Intervention: From May 1st 2014 to October 31th 2014, GIS data was displayed in the ED. Data included real-time estimated time of arrival, distance to ED, dispatch criteria, patient data and ambulance contact information. Data was used by coordinating nurses for time activation of TT and MET involved in the initial treatment of severely-injured or critically-ill patients. In addition, it was used as a logistics tool for handling all other patients transported by ambulance to the ED.
Study design: The study followed a mixed-methods design, consisting of a quantitative study (before and after intervention) and a qualitative study (survey and interviews).
Participants: Participants included all patients received by TT or MET and coordinating nurses in the ED.
Results: 1.) Quantitative: 599 patients were included.

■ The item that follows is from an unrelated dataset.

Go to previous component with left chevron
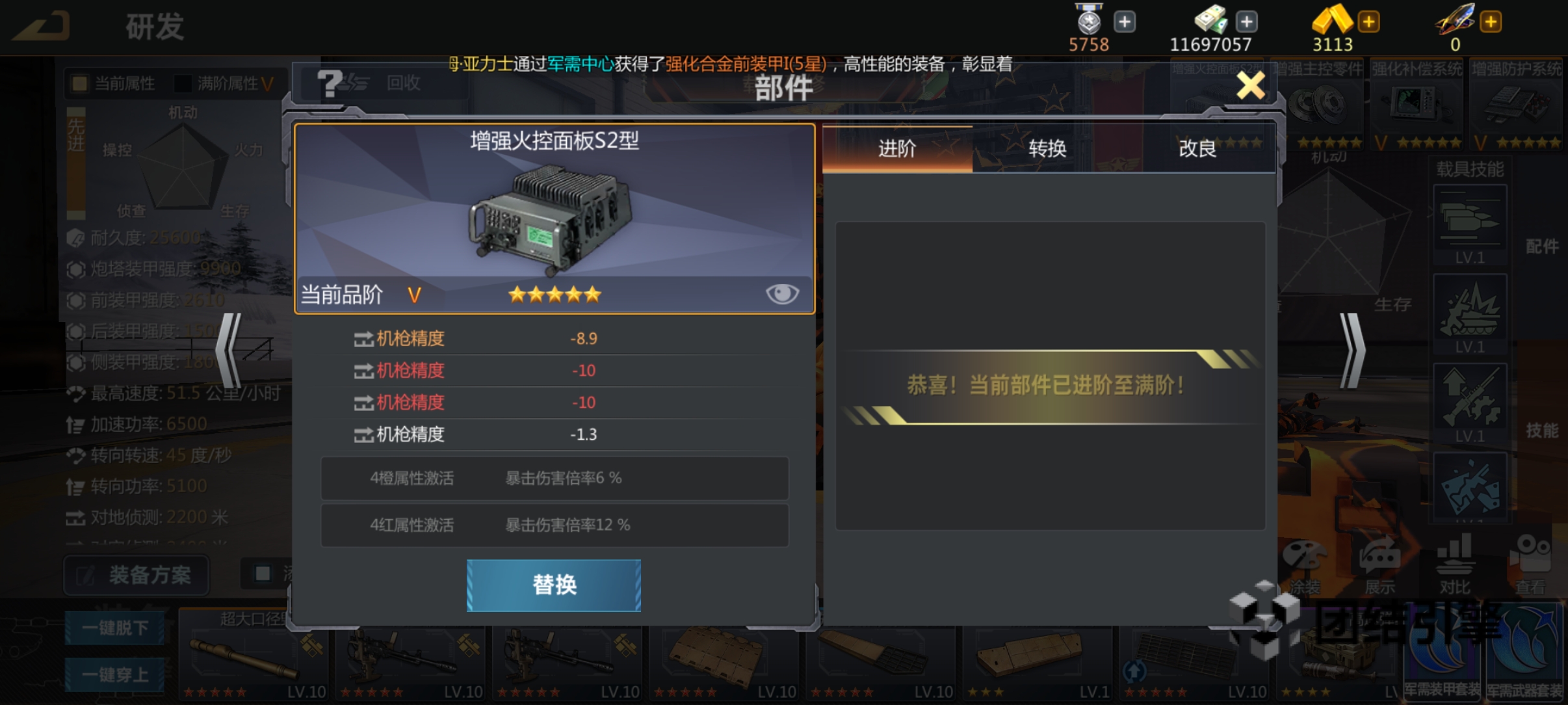1568x705 pixels. 228,351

The median wait time for TT and MET was 5 min both before and after the GIS intervention, showing no difference (p = 0.18). A significant reduction in the subgroup of waits >10 min was found (p < 0.05). No difference was found in unprepared TT and MET activations. 2.) Qualitative: Nurses perceived GIS data as a tool to optimize resource utilization and quality of all patients' reception, critically or non-critically ill. No substantial disadvantages were reported.
Discussion: The contradiction of measured median wait time and nurses perceived improved timing of team activation may result from having both RT- ETA and supplemental patient information not only for seriously-injured or critically-ill patients received by the TT and MET, but for all patients transported by ambulance. The reduction in waits > 10 minutes may have contributed to the overall perception of reduced wait time, as avoidance of long waits is clinically more important than reduction in the median wait time.
Conclusion: A comparison of the use of prehospital GIS data in the ED with the control period showed no effect on median wait time for TT and MET, however, the number of waits of >10 min was reduced. On the other hand, nurses perceived implementation of GIS data as improving workflow, resource utilization and quality of all patients' reception, critically as well as non-critically ill. There were no substantial disadvantages to the GIS application.
Trial registration: ClinicalTrials.gov (NCT02188966).
Keywords: Emergency department nursing; Emergency department organization; GIS data; Medical emergency team activation; Telemedicine; Trauma team activation.